THE DATA:
━━━━━━━━━━━━━━━━━━━━

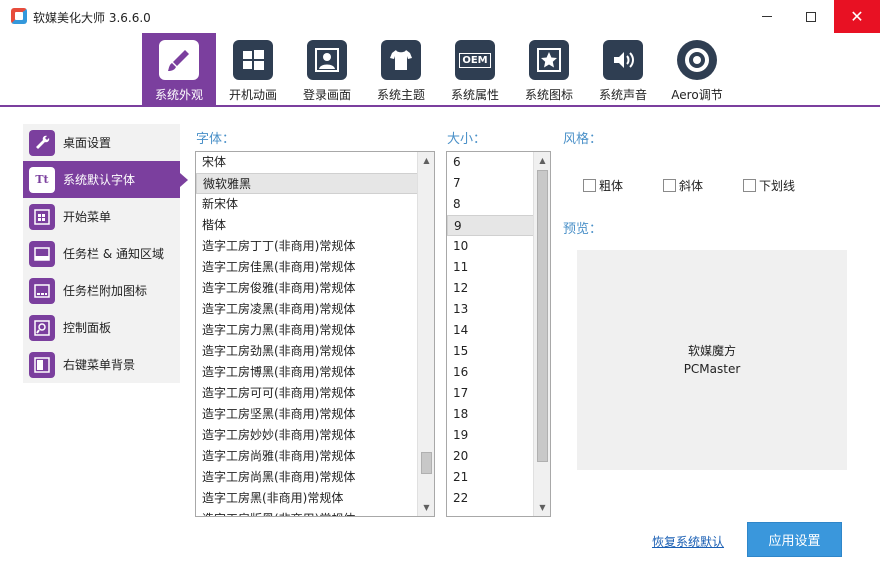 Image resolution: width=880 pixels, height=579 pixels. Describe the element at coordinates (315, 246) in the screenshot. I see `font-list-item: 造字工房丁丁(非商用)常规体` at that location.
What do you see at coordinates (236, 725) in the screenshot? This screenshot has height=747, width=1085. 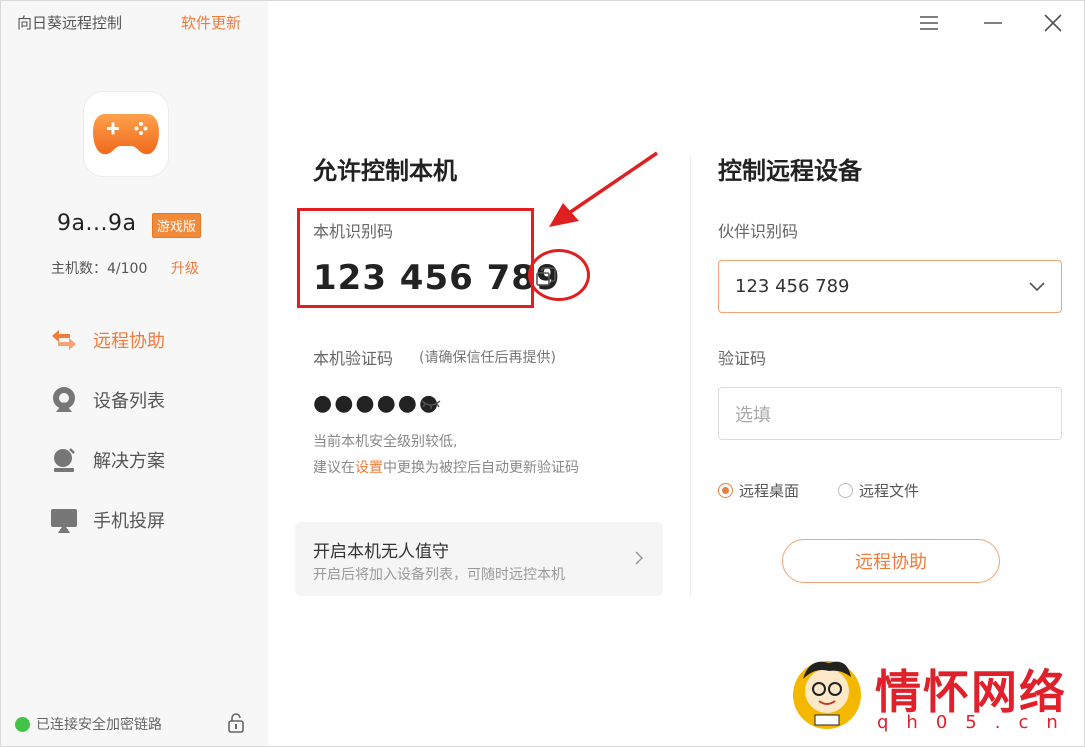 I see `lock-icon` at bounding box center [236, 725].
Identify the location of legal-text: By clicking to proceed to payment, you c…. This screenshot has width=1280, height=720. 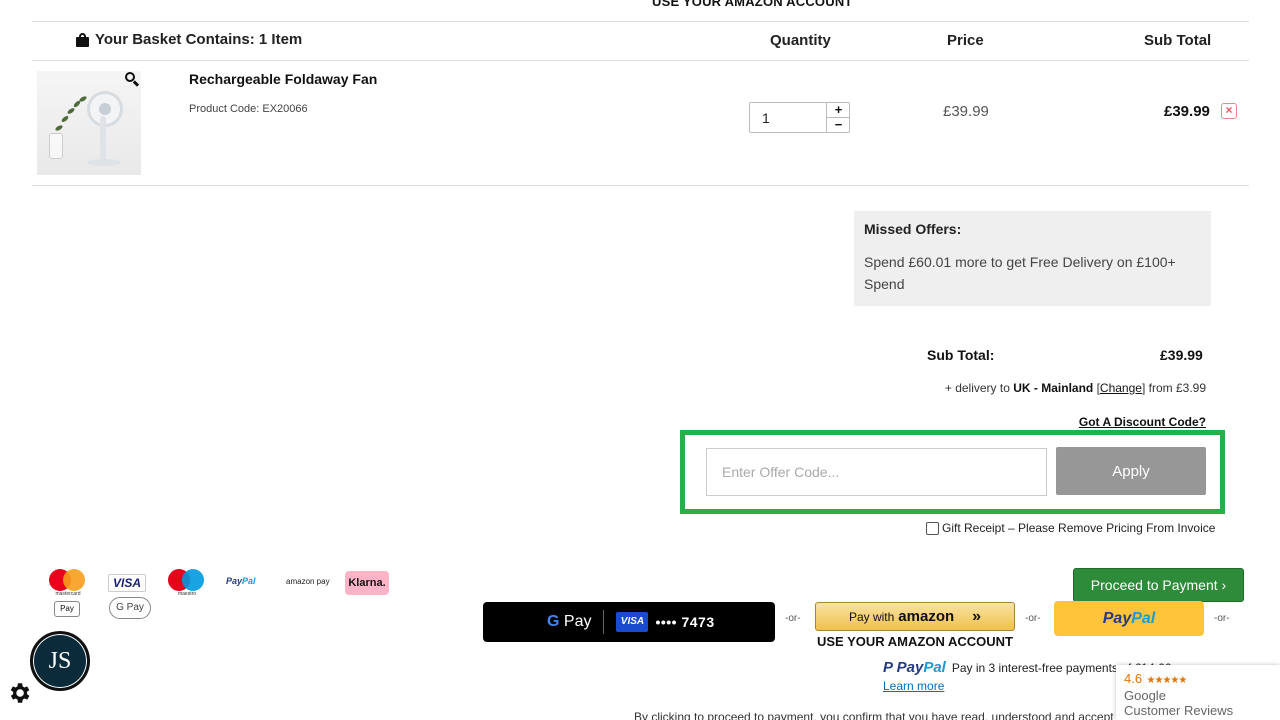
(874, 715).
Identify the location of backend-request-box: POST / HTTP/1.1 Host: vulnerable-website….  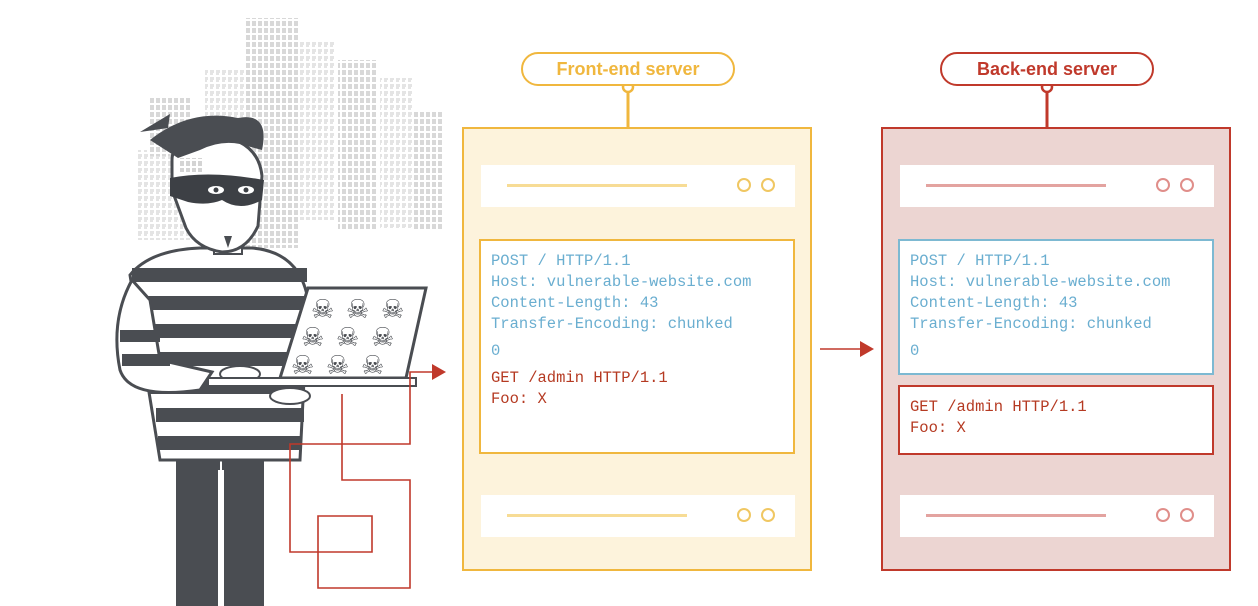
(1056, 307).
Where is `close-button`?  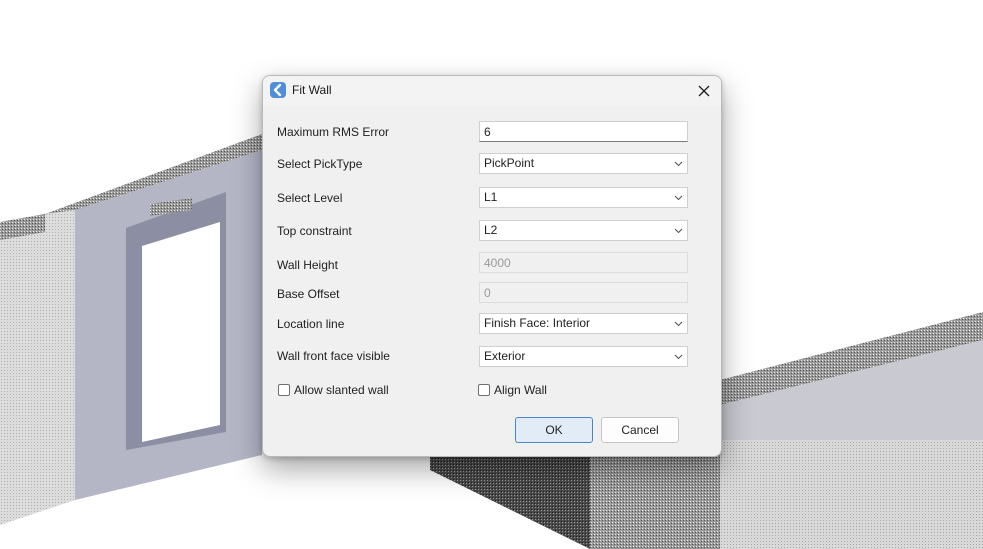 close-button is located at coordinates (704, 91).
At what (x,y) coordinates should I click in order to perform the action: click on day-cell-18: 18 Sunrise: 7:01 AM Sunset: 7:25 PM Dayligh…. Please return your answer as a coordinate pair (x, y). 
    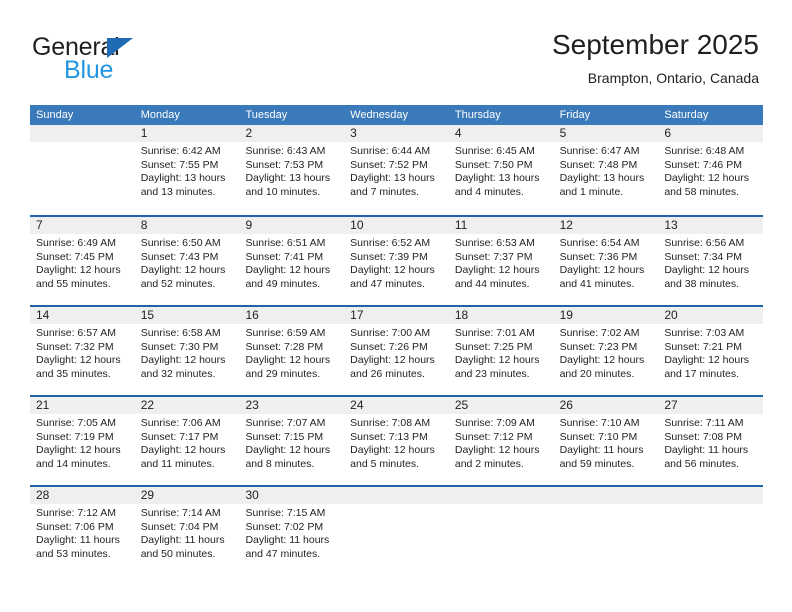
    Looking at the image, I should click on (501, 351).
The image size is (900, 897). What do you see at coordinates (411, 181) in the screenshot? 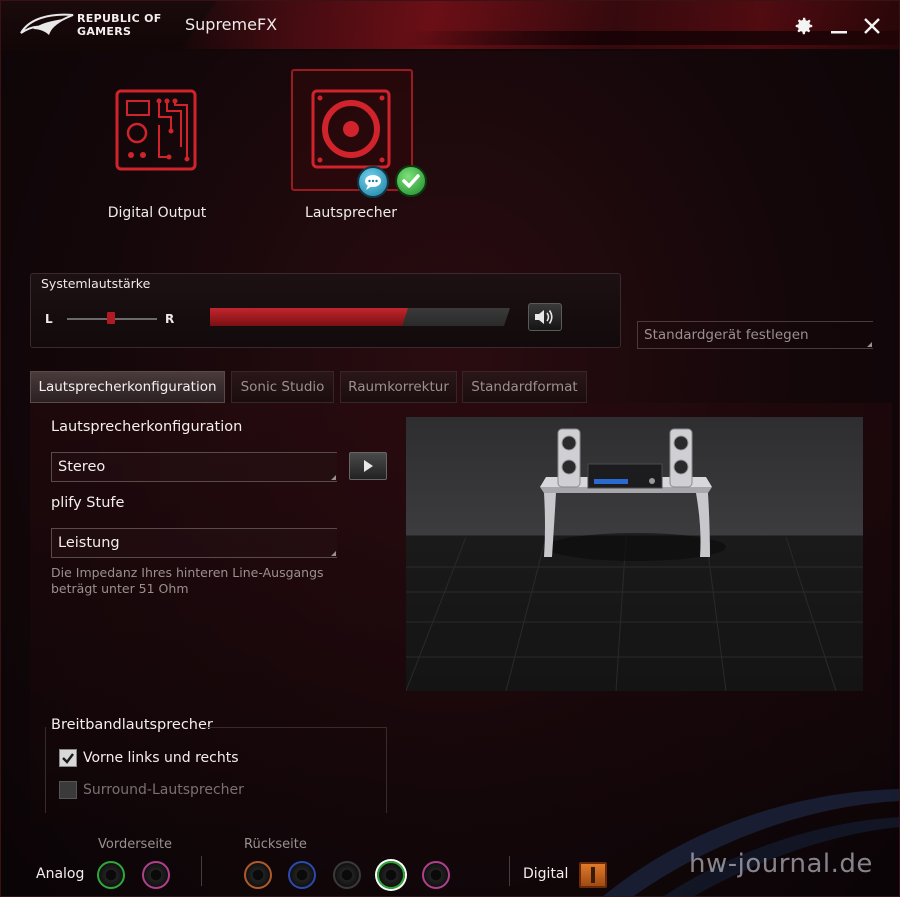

━━━━━━━━━━━━━━━━━━━━

Format the listing as a numbered list, starting at the line that contains "At what (x,y)" and ending at the end of the listing, with blank lines and pictures left out.

RESULT OF THIS EXERCISE:
1. At what (x,y) coordinates should I click in order to perform the action: click on day-cell-18: 18 Sunrise: 7:01 AM Sunset: 7:25 PM Dayligh…. Please return your answer as a coordinate pair (x, y). 
2.     Looking at the image, I should click on (501, 351).
3. The image size is (900, 897). What do you see at coordinates (411, 181) in the screenshot? 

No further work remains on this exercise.